DO: Yes, I know [its star] Javier [Bardem] very well, actually. We were supposed to be working on a film together that didn’t happen. And the next films that we booked both involved people with disabilities.
The L: You’ve made a distinction between those in wheelchairs through injury versus through conditions at birth.
DO: People who have it as an injury appreciate what they have lost. The character Michael has lived this sheltered life and doesn’t know what opportunities are out there for him, he hasn’t discovered that. Duchene muscular dystrophy is a degenerating condition, but it starts quite early. So you’re already suffering from it, and by the time you’re ten you’re already in a wheelchair. So I think that people who are born with a condition like that have a different outlook, they certainly have a different life experience to people who obtain it as an injury in some way in older life. Particularly in terms of relationships, particularly in terms of dealing with the opposite sex, dealing with love and stuff like that. And so you end up being a very naïve grownup.
The L: How was Sundance?
DO: I’ll tell you, the audiences are fantastic. I went to two screenings; there was a standing ovation on the first night, which was amazing, and then a really interesting question and answer session. What I really brought back from Sundance was a boost to my hopes for the film. The audiences were so responsive to it. And it was unusual, something different happened, which I think shows the polarization of the two audiences, the UK and America. In the UK people asked, ”Were those two actors actually disabled?” and that usually provoked a discussion of the casting of disabled actors, which was a whole heated debate. When they asked the same question in Sundance, I was expecting a similar debate to happen, but they all just simultaneously applauded to show appreciation for the performances, which was incredibly gratifying. And the response from the disabled community was really positive.

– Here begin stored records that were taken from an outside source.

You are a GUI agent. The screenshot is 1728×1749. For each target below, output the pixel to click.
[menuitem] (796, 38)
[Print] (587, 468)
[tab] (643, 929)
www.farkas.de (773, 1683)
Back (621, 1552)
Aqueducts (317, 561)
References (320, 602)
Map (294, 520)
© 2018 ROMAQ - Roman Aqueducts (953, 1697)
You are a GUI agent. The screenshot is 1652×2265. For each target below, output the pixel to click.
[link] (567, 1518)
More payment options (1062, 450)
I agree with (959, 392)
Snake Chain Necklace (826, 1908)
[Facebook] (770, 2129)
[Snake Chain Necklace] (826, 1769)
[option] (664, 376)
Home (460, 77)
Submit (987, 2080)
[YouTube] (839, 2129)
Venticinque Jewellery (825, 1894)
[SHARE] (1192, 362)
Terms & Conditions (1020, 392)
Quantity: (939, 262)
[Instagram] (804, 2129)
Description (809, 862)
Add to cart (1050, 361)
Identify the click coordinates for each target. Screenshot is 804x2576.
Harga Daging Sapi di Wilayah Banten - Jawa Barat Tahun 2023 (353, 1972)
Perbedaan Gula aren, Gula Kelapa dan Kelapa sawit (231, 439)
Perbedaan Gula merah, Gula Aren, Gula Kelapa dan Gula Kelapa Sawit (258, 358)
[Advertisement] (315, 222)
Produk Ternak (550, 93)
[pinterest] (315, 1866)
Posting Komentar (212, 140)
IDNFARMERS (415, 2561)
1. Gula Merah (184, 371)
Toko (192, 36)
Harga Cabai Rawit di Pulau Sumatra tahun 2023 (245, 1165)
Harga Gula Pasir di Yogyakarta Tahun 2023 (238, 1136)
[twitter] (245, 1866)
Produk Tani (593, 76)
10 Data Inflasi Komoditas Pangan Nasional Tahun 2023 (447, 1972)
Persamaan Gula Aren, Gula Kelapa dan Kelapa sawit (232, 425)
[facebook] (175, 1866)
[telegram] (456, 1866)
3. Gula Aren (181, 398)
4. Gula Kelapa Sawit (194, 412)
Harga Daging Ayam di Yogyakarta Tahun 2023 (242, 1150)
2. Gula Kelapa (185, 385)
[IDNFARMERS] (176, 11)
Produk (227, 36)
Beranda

Q: Were there any surprises in working with this community?
DO: There were, actually! The first day of my research we went to a home for severely disabled children. And we went around the home and visited the kids, and it was heartbreaking to see these kids with severe physical disabilities. Most of them were bright, intelligent children born, and I found that really depressing, and I thought I wasn’t going to be able to do this. And we were invited two days later to a screening and some residents of the home had made a short film called ‘Identity ”And they’d read that we were making the film, so they invited us to the screening. So I went along expecting some sort of life affirming comedy drama. And instead the film was about one of the residents who went around butchering all the residents and staff. And it showed her going around in the wheelchair stabbing poisoning shooting smothering, like everyone else. And everyone in the care home got their moment.